:: Provided information

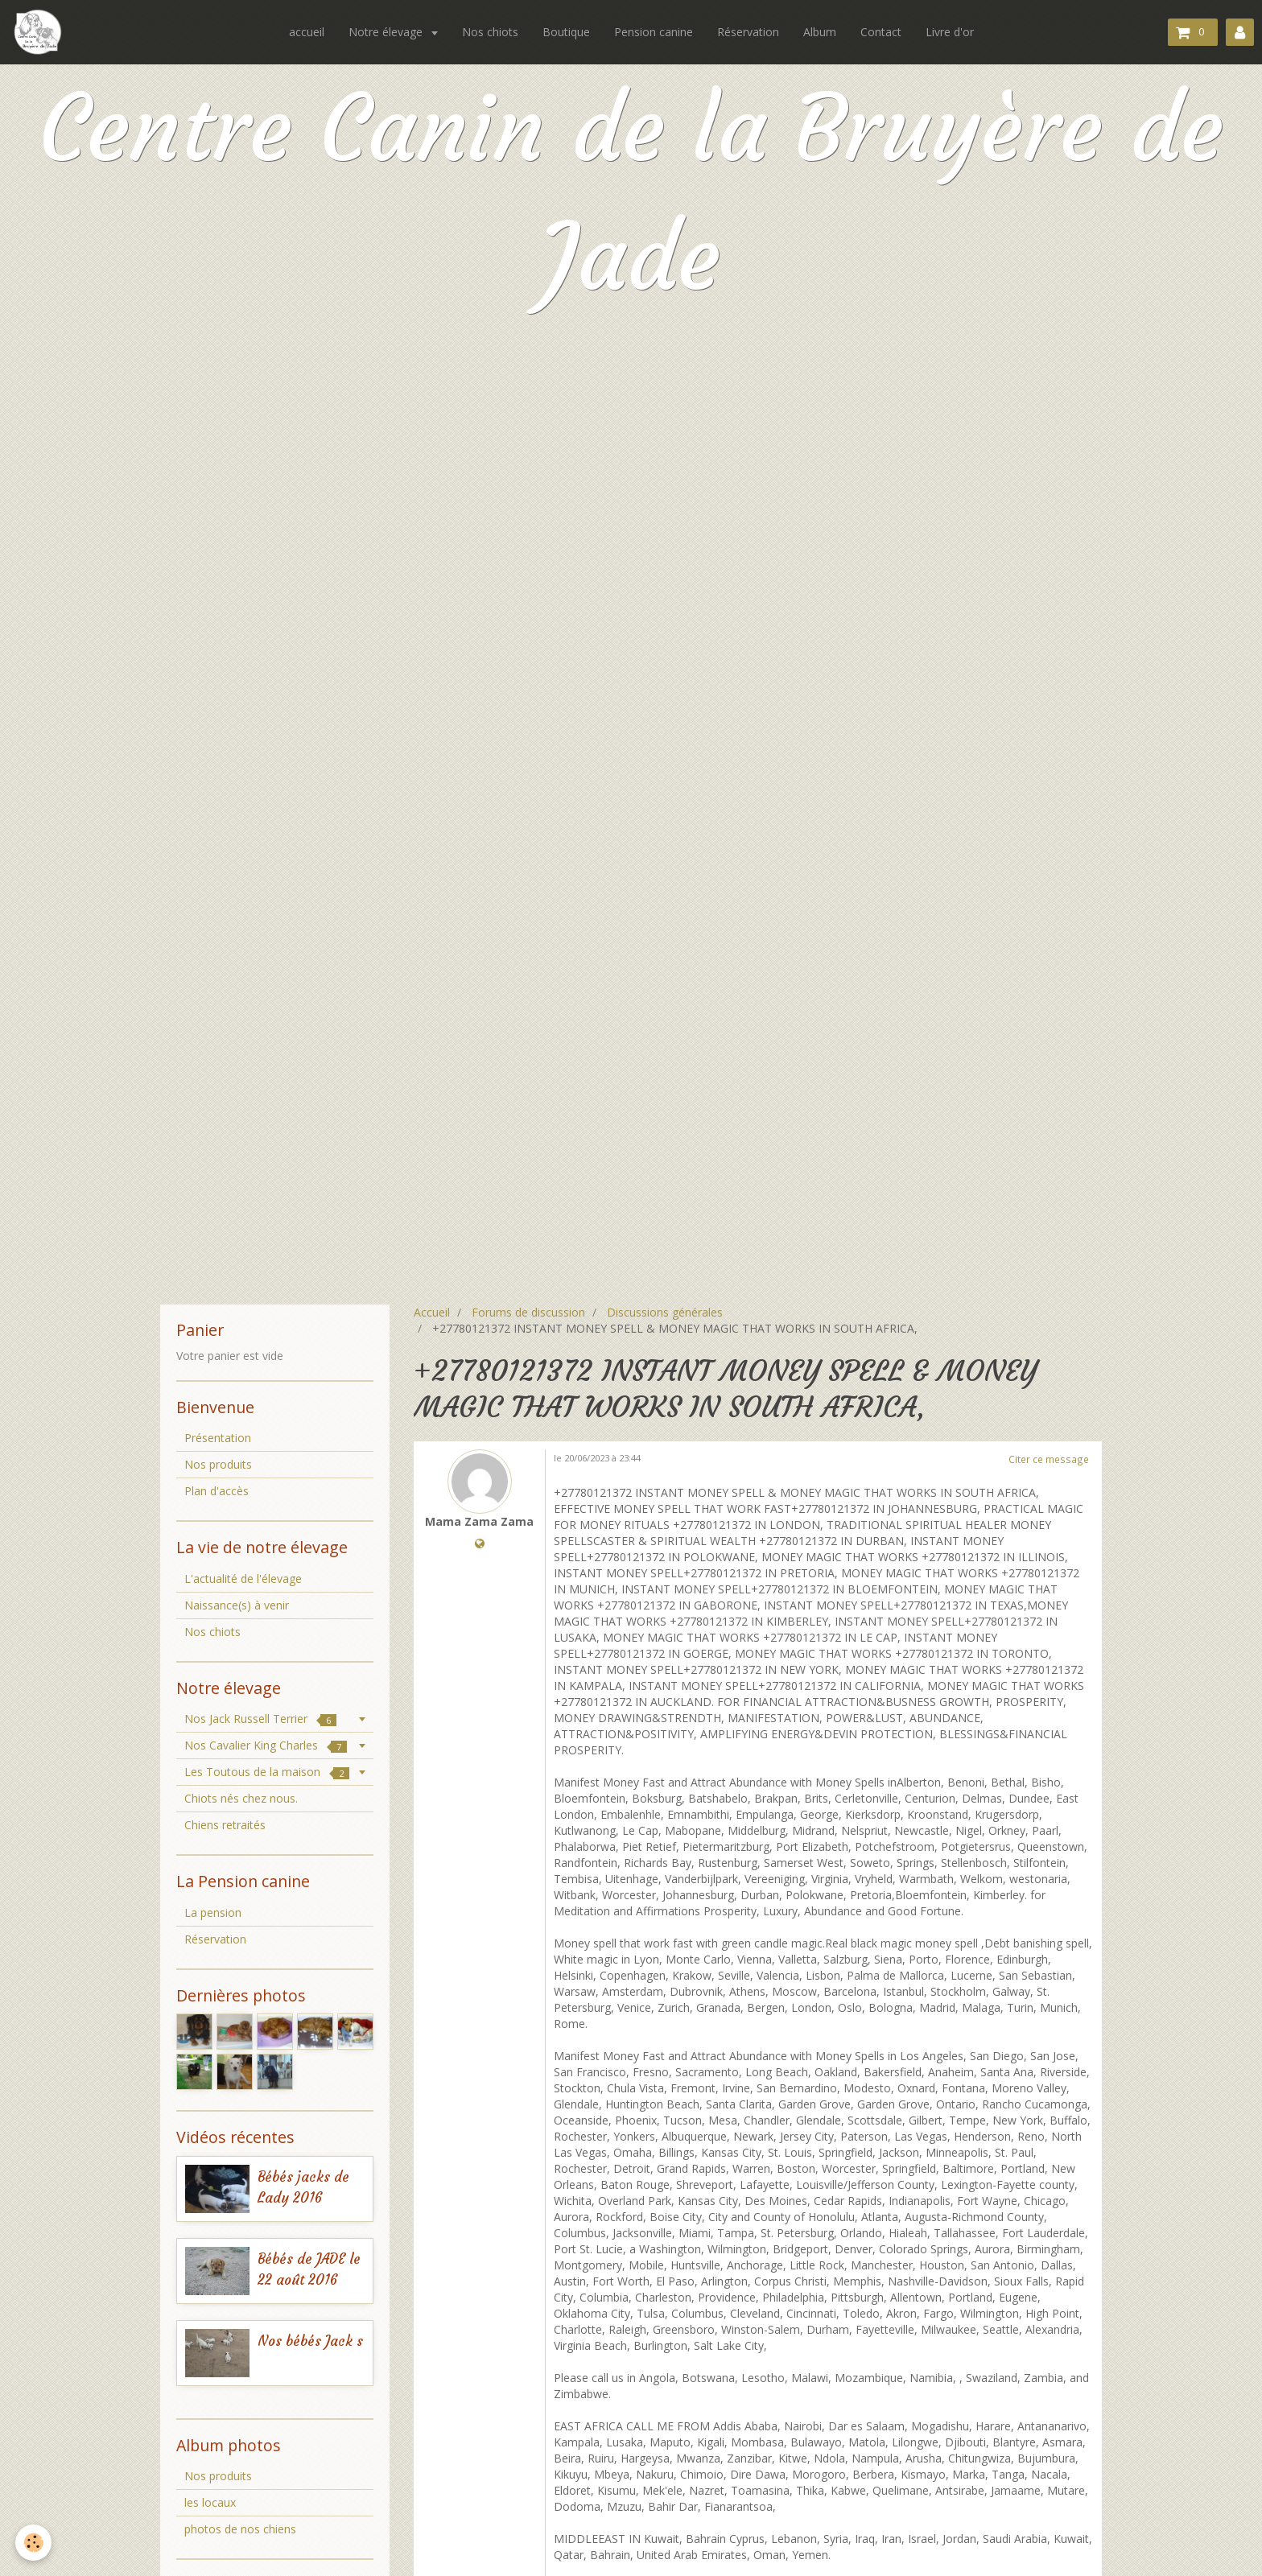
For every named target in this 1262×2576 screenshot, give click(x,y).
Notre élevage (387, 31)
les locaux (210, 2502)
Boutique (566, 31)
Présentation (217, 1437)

::::
:: Provided information

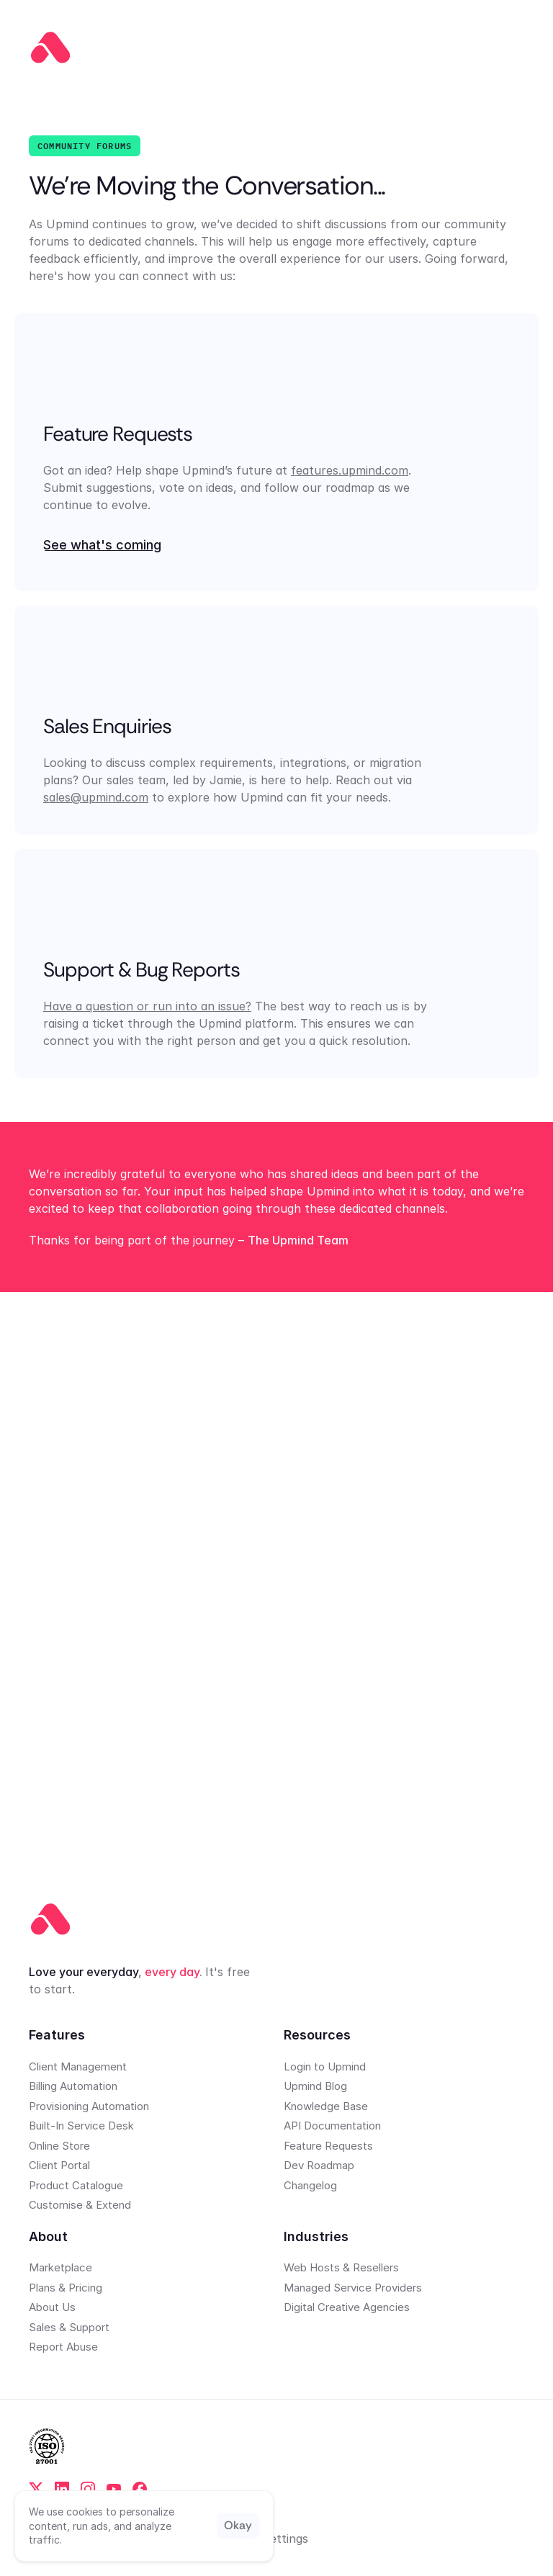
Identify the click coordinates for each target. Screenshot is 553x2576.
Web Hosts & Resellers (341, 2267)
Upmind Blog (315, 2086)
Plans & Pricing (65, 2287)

::::

Objective:
Count how many rows contain the string "target", matching case exactly. Give only the number.

Reply:
2